What you should do — Leave out the pictures and give back all the entries exactly as written.

Screenshot grounding data:
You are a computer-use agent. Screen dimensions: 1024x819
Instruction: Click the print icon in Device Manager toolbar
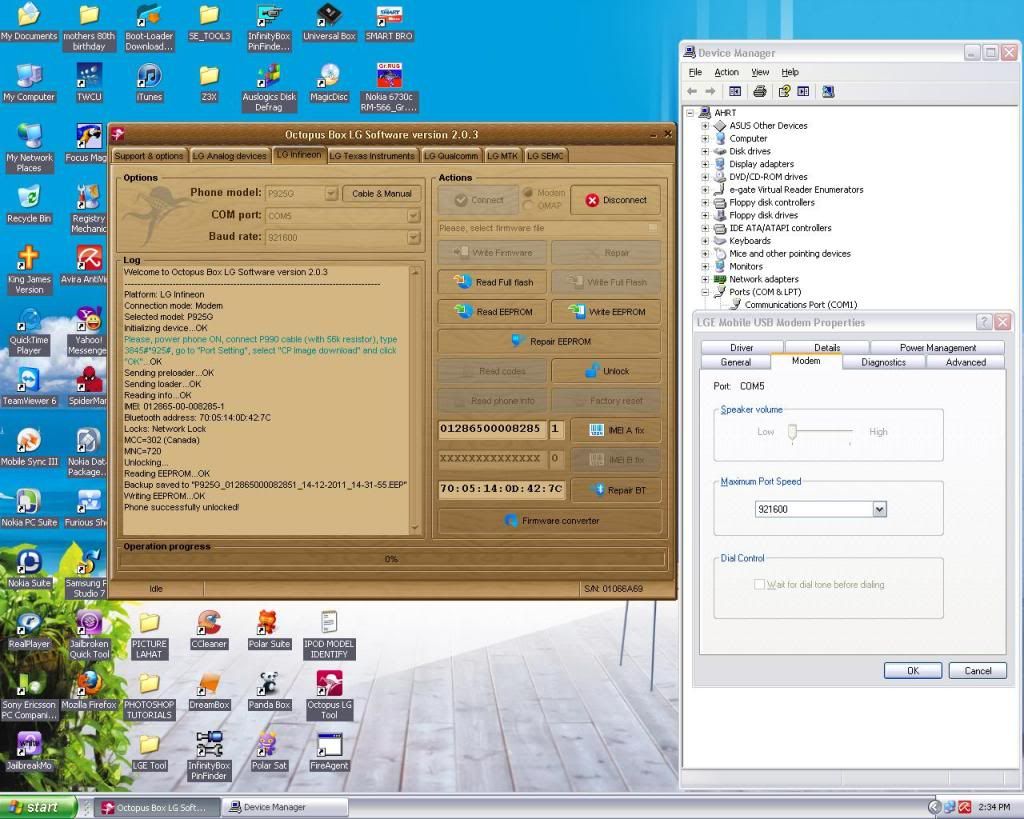point(760,92)
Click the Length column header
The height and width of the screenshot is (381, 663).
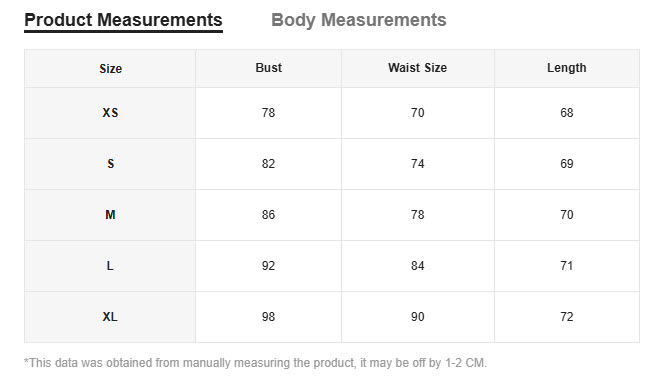click(x=567, y=68)
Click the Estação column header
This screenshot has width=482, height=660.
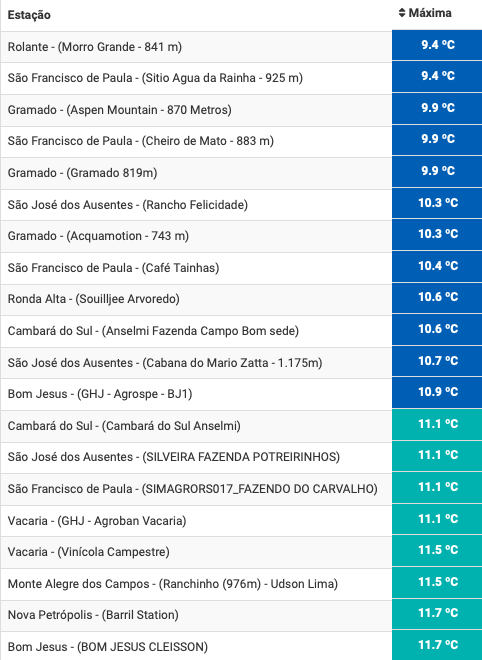[x=29, y=15]

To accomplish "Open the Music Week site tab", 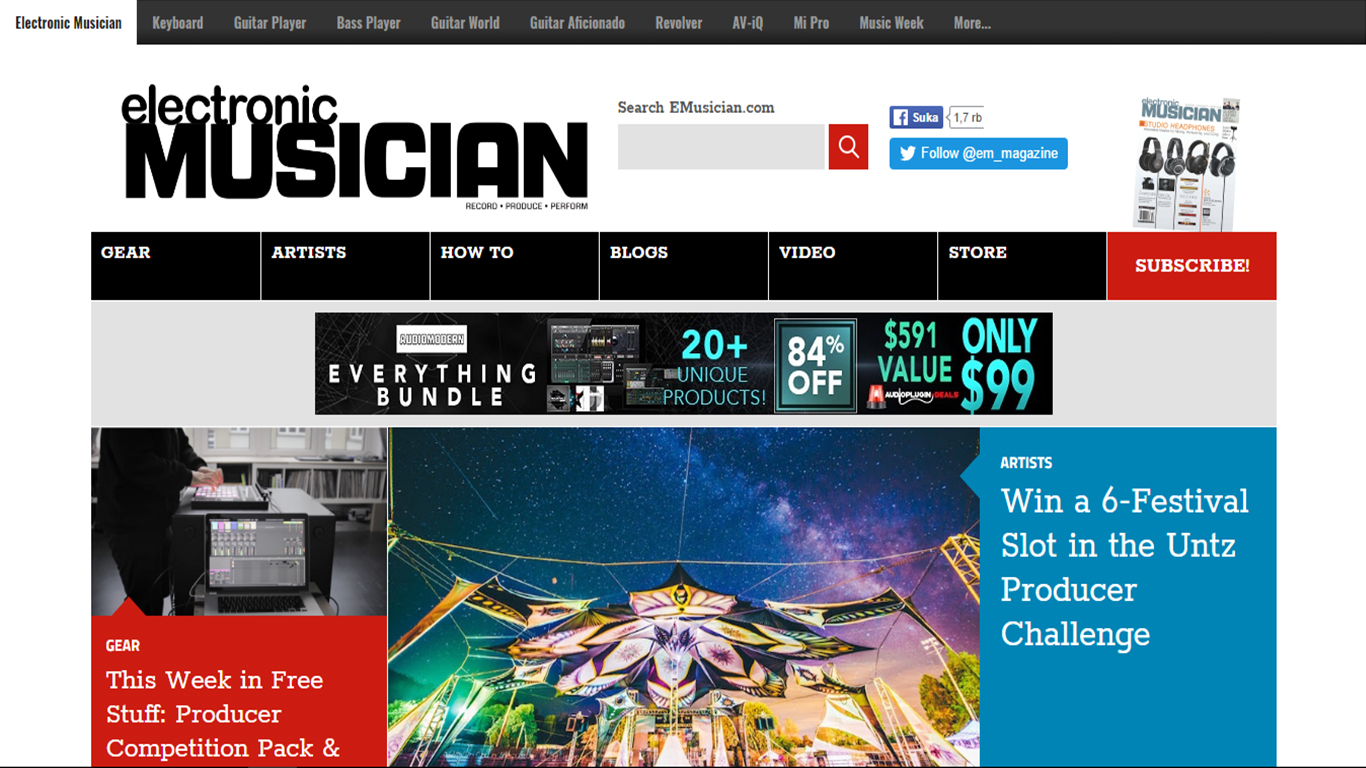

Solution —
You are a computer-use agent. Screen dimensions: 1024x819
Instruction: Click the print icon in Device Manager toolbar
point(760,92)
Click the Length column header
The height and width of the screenshot is (381, 663).
click(x=567, y=68)
Click the Estação column header
This screenshot has width=482, height=660.
[x=29, y=15]

To accomplish "Open the Music Week site tab", 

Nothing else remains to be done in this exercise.